EXTRACT PROVIDED -
= Beginning of Section =
- November 14, 2017
- Posted by: kath
- Category: fintech
If you read the finance or technology pages of the news, you’ve probably heard some buzz around “fintech”. If you haven’t, there’s a good chance that you’re using it without realising it.
What is fintech?
Put simply, fintech is a portmanteau of “finance” and “technology”. Seems simple enough, but what’s new about it? From the stock market to credit cards, technology has played a central role in finance for a long time, but fintech isn’t just an in-vogue bit of jargon for systems we’ve used for as long as anyone can remember. In fact, when people use the term fintech they’re generally referring to the disruptive potential of new technologies to change the way we use financial services.
= End of Section =
LISTED ENTRIES -
= Beginning of Section =
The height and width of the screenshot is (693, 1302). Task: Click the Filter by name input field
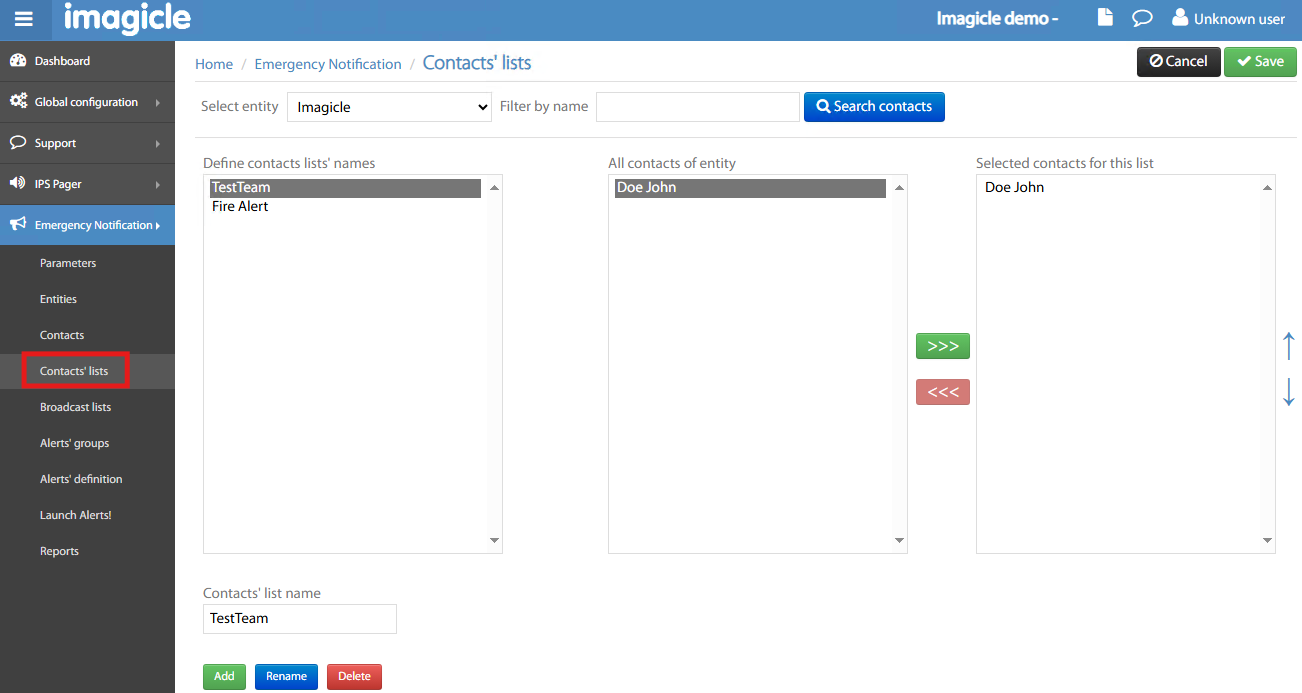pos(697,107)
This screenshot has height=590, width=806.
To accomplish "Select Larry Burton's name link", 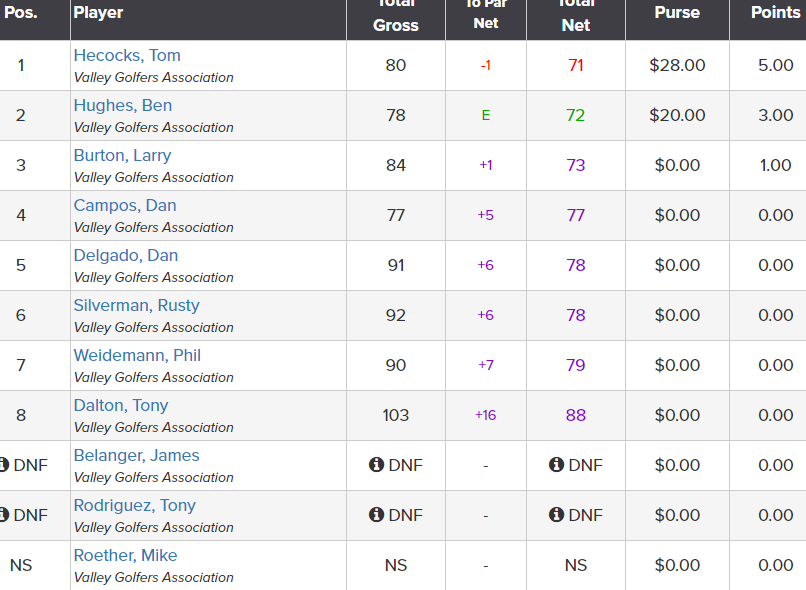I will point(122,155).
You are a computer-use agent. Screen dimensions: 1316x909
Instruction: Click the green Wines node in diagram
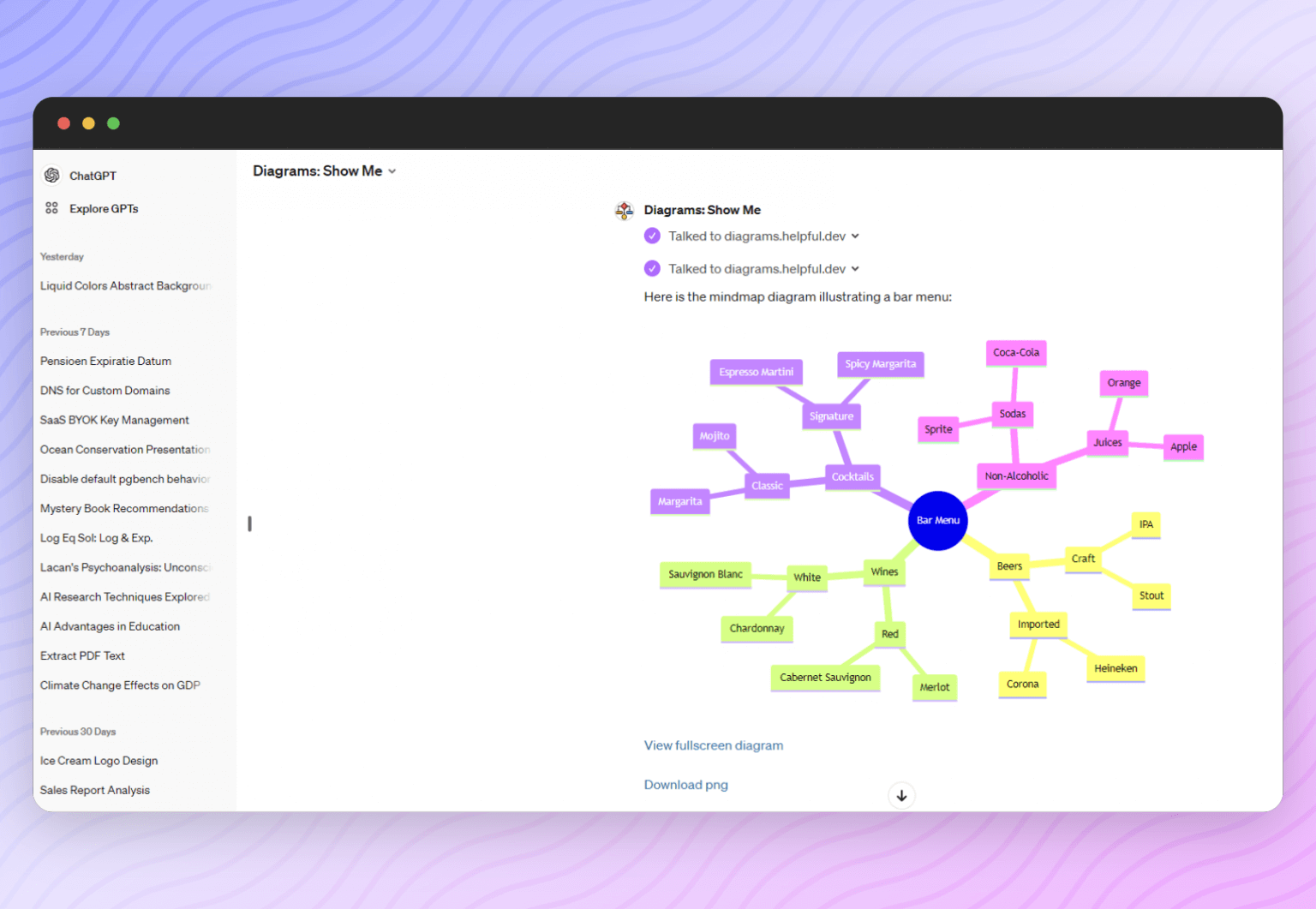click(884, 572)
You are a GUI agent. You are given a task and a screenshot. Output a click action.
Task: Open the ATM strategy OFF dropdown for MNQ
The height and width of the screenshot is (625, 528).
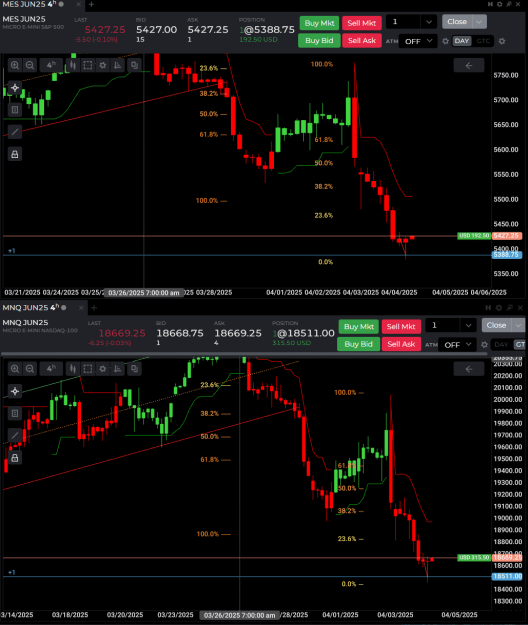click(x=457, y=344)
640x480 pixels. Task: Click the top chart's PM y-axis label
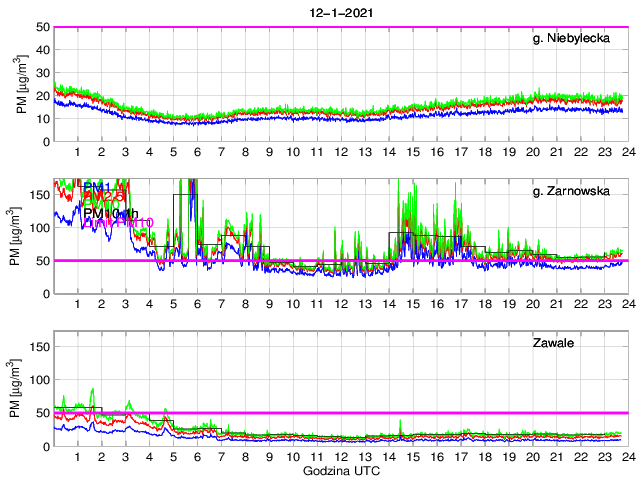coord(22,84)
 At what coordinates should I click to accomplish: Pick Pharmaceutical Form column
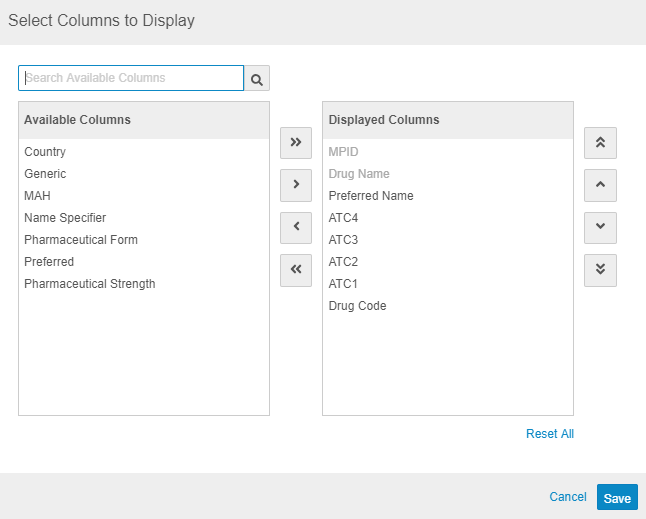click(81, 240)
= End of Section =
= Beginning of Section =
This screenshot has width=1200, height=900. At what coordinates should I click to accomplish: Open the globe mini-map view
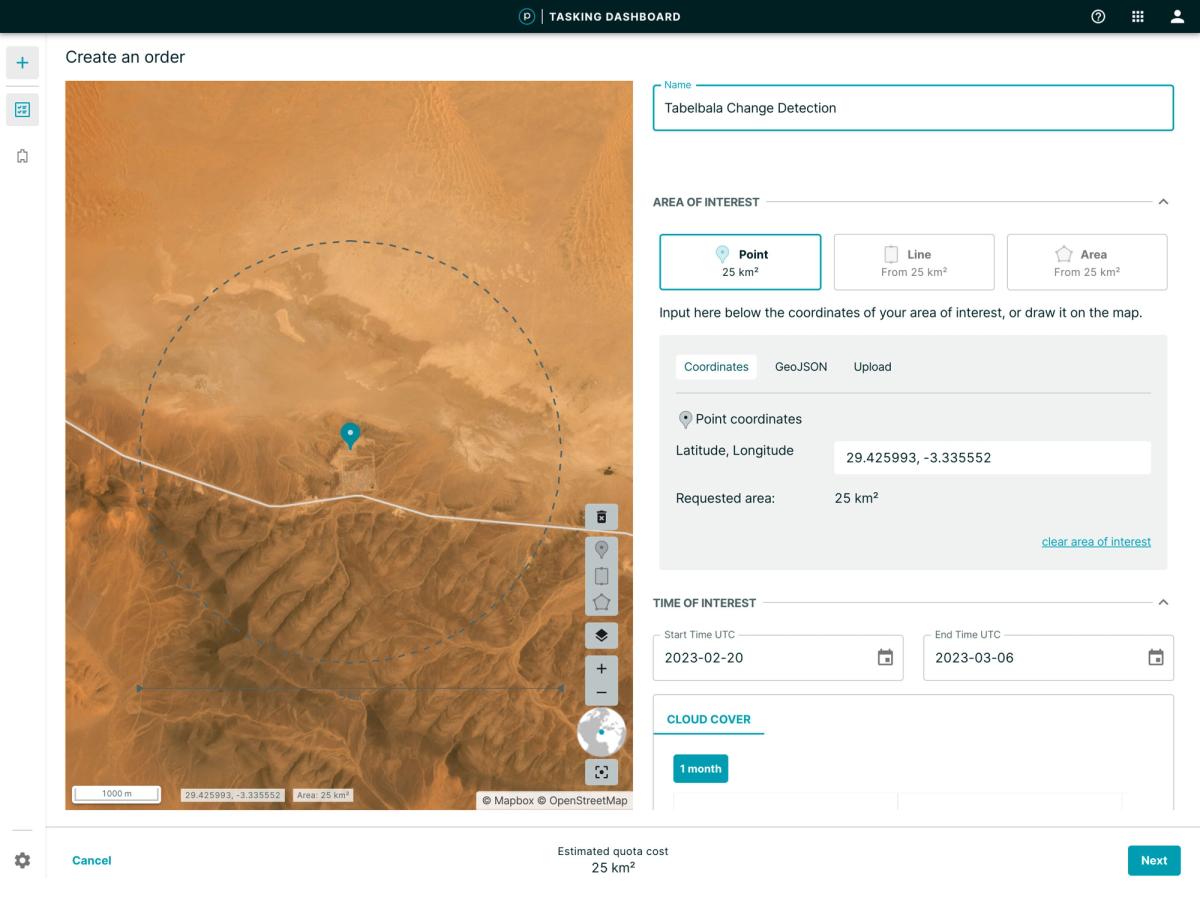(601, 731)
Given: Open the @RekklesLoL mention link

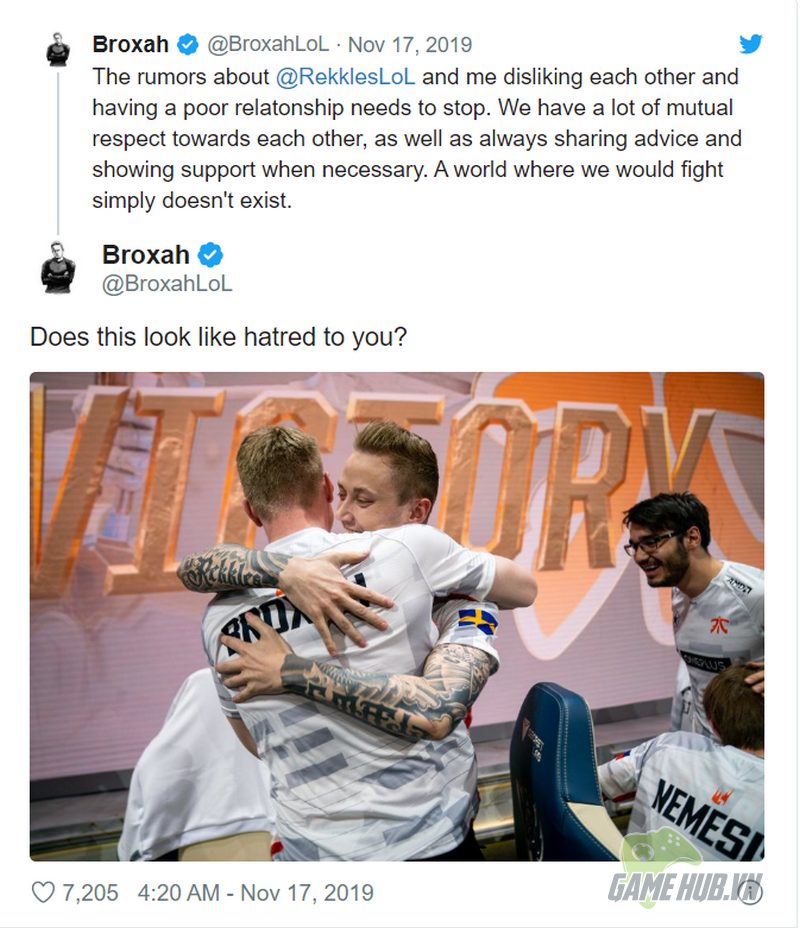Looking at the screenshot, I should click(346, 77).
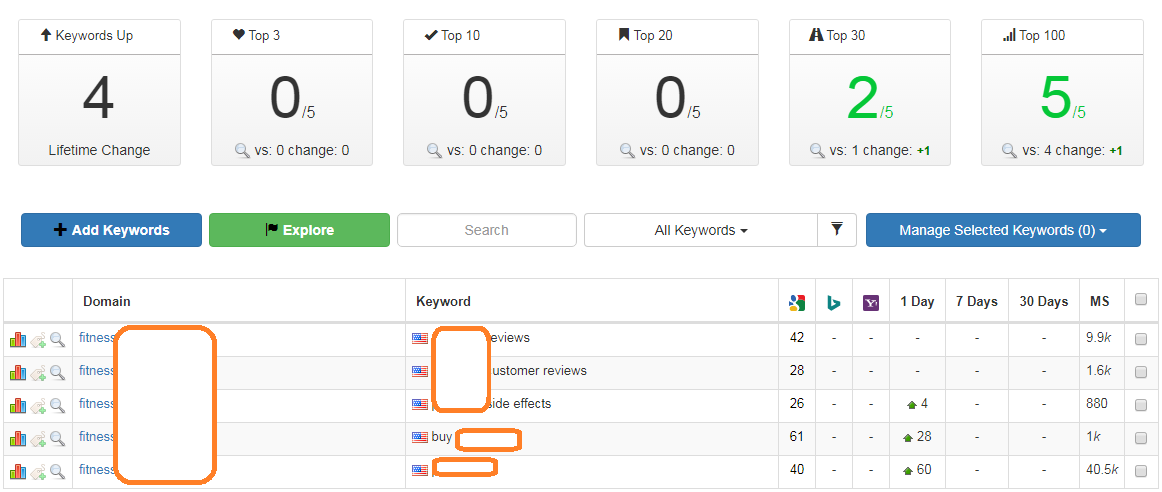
= End of Section =
= Beginning of Section =
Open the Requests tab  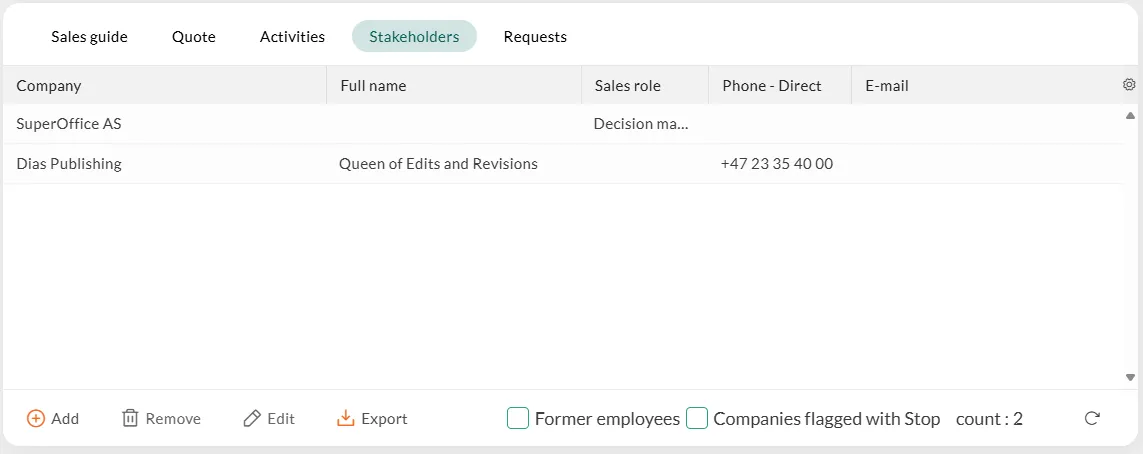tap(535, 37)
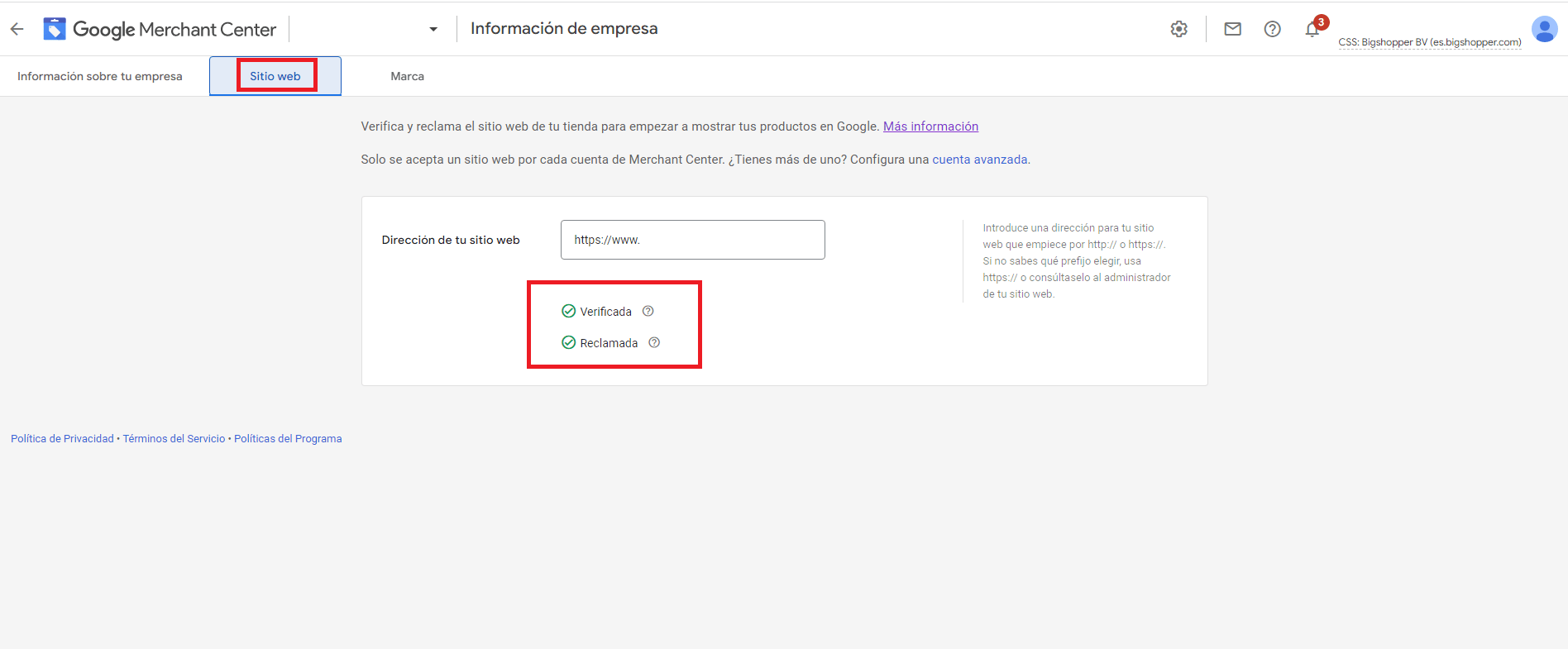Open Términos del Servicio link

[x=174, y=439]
= End of Section =
YOUR TASKS -
**A)** Reproduce the stretch of the fintech post from "- November 14, 2017" through "without realising it.".
**B)** List every term that the fintech post places inside quotation marks.
The items above come from a different source than the text.

ANSWERS GIVEN -
**A)**
- November 14, 2017
- Posted by: kath
- Category: fintech
If you read the finance or technology pages of the news, you’ve probably heard some buzz around “fintech”. If you haven’t, there’s a good chance that you’re using it without realising it.

**B)** fintech, finance, technology